▶ EXERCISE DETAILS
Check every line below for the word "arrow" and copy each one that has it.

━━━━━ DATA FOR THIS TASK ━━━━━

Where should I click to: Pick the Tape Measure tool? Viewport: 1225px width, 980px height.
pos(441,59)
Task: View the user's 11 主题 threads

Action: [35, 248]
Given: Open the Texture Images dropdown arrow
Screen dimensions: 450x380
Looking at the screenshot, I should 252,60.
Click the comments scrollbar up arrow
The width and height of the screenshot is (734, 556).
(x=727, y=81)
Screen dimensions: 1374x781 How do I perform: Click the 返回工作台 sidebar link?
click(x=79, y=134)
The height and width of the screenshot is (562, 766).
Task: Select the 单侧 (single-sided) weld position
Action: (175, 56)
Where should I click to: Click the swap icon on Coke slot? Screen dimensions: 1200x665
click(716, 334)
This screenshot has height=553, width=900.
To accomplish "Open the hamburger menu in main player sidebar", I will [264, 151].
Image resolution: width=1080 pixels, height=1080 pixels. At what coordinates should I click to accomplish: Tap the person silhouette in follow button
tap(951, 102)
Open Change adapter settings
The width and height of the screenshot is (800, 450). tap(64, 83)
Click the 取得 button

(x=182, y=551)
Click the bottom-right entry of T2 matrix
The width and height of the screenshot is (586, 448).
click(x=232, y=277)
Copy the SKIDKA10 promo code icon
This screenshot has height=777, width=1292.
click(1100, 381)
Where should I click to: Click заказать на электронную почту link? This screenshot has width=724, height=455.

━━━━━

▶ RESULT BELOW
Given: Open the Texture Images dropdown arrow
Click the comments scrollbar up arrow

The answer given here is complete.